Word and element location data

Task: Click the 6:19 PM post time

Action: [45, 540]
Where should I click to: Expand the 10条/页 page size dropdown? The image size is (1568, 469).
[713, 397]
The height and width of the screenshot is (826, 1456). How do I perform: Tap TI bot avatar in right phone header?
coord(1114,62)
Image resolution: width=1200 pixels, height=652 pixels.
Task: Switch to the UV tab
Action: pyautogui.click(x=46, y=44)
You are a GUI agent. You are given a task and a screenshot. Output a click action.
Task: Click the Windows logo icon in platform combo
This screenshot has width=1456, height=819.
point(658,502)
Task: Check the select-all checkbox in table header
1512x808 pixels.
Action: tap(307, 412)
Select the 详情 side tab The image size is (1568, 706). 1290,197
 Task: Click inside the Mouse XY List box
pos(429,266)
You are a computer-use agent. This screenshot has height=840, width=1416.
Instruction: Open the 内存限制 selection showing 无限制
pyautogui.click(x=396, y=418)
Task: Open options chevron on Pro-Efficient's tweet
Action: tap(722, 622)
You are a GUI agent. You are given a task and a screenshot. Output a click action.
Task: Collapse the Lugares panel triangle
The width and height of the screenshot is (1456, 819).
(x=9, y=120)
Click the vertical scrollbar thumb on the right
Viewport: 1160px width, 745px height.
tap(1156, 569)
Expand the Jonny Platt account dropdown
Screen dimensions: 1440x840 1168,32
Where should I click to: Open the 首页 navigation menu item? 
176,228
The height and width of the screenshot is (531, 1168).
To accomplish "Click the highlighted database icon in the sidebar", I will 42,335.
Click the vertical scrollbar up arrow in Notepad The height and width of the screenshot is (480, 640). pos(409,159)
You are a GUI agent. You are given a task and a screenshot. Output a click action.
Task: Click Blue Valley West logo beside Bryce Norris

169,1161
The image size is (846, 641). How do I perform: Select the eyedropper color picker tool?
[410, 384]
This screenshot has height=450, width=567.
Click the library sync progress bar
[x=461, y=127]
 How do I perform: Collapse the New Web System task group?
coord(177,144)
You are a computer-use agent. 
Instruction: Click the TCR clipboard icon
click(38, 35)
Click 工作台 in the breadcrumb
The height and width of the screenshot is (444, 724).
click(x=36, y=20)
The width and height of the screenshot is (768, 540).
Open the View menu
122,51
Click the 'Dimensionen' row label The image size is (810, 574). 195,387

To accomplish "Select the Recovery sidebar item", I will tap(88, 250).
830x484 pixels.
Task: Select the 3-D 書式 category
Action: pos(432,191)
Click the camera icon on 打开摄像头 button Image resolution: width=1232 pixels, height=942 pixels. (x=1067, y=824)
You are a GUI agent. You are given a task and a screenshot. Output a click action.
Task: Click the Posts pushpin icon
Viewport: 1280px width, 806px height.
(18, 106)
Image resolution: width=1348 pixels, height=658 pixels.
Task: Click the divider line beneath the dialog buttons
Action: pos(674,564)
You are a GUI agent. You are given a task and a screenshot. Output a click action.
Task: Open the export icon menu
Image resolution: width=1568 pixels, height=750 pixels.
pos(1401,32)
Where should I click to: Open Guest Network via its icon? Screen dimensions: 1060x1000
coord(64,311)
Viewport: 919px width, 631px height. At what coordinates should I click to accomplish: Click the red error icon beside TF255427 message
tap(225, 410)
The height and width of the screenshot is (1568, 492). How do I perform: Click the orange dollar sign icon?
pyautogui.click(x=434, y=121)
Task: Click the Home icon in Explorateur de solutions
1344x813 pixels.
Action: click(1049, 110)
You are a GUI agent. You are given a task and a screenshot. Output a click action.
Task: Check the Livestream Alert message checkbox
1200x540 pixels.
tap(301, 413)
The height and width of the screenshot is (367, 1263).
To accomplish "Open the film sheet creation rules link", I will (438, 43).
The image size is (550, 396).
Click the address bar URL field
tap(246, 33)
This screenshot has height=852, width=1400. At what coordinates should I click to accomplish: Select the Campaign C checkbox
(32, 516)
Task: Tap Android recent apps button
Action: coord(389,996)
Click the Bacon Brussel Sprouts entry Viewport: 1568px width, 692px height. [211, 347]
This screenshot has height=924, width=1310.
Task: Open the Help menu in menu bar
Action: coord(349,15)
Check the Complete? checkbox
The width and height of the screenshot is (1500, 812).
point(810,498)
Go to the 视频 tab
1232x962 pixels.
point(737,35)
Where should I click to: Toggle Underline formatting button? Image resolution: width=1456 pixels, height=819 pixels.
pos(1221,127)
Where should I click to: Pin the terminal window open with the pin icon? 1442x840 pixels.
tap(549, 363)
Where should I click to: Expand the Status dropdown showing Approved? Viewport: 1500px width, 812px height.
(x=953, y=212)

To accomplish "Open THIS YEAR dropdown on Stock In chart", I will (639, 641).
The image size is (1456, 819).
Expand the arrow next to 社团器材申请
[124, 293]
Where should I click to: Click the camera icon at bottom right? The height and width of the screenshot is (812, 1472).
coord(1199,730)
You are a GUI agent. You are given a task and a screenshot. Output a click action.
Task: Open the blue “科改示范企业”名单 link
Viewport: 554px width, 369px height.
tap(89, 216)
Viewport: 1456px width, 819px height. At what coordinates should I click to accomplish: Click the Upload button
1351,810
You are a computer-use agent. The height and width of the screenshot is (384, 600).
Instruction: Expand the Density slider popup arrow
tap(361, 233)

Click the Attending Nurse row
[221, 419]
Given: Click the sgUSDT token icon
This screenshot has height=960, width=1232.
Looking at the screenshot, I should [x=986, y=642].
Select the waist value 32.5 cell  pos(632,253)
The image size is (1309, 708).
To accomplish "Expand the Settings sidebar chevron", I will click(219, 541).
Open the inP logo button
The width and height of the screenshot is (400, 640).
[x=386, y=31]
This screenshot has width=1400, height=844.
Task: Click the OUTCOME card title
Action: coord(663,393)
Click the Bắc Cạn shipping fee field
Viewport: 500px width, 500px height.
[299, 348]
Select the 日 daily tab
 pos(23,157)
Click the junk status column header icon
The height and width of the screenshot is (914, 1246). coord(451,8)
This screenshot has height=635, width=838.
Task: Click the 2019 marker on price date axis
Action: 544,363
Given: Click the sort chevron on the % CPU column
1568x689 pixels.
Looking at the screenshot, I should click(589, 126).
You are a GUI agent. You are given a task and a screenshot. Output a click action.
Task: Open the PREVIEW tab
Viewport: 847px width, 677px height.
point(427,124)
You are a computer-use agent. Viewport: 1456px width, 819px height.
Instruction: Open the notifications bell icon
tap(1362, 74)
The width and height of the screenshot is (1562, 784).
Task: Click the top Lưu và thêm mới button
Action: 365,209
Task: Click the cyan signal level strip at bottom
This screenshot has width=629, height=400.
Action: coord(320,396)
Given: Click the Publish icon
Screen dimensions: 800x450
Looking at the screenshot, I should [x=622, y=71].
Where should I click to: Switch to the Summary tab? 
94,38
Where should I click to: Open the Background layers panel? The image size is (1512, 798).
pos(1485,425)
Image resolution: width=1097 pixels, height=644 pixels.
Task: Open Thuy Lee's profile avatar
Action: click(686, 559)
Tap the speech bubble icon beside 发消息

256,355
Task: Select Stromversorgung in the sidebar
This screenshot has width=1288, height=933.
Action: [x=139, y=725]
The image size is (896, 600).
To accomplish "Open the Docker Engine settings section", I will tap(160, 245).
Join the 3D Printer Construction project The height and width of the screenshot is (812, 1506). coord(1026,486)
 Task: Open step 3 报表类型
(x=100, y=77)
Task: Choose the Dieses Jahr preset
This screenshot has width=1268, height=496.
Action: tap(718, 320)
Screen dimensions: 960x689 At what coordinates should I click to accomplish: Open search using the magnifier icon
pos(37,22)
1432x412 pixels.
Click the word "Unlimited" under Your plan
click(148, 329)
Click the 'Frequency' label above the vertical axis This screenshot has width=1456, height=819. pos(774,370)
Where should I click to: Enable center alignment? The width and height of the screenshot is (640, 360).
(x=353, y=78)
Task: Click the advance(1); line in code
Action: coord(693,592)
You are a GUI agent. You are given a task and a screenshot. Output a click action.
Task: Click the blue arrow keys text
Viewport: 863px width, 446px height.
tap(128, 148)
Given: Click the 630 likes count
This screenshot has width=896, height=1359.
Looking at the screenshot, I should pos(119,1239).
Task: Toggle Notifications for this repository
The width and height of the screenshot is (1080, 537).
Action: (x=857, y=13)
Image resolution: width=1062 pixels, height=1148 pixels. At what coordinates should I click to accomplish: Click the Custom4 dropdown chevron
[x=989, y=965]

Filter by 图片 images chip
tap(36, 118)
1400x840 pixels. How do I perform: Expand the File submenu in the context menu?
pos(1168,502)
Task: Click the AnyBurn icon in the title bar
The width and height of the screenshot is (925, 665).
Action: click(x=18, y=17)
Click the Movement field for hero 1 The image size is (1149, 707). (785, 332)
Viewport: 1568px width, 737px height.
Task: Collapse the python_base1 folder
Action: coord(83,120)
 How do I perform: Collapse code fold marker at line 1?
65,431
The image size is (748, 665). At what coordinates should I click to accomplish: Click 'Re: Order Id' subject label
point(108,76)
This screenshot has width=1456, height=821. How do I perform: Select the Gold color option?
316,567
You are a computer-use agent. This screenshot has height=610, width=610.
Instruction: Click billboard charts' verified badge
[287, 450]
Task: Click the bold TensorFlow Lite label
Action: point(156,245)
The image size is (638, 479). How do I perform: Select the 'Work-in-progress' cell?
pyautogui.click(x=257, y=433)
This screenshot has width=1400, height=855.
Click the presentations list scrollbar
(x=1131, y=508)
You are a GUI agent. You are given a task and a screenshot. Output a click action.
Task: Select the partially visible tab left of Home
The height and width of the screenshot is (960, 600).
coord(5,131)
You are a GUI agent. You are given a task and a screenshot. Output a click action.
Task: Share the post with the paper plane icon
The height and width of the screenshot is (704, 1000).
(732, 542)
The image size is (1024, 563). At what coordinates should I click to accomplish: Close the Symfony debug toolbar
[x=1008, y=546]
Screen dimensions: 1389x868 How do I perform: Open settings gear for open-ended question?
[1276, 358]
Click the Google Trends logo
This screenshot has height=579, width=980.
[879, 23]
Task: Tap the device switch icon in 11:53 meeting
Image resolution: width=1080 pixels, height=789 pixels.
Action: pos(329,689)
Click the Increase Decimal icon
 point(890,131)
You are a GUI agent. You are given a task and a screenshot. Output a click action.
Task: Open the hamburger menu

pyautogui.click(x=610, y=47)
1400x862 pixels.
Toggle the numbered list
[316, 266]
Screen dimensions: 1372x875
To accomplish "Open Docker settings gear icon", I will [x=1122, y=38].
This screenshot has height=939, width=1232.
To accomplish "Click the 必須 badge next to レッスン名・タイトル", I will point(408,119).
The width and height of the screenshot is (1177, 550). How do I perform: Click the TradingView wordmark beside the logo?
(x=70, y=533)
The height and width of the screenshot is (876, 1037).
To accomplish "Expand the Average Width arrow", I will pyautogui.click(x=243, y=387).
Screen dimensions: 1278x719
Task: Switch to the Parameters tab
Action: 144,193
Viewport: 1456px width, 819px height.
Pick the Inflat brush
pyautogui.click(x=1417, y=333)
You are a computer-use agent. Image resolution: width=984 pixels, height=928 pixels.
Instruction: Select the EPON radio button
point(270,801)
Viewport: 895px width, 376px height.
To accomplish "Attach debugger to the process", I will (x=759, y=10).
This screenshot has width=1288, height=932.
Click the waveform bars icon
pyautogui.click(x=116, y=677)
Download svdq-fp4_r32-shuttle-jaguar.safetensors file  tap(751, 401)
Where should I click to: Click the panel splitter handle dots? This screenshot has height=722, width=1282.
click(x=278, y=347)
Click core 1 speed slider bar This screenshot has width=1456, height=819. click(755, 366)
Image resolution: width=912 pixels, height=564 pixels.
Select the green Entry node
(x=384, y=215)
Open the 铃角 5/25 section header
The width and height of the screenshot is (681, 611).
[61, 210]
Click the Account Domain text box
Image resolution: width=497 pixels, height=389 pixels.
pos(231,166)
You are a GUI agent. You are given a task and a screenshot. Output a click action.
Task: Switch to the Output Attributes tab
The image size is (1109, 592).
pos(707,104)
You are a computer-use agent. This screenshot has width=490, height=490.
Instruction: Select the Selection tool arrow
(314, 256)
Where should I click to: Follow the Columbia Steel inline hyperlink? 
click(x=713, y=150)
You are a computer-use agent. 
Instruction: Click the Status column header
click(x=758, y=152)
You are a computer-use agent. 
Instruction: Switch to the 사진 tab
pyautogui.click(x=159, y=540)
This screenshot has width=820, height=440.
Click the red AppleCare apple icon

**What is asked**.
Count the lines in the records that contain the string "panel". Output only the number.

**Exercise solution**.
3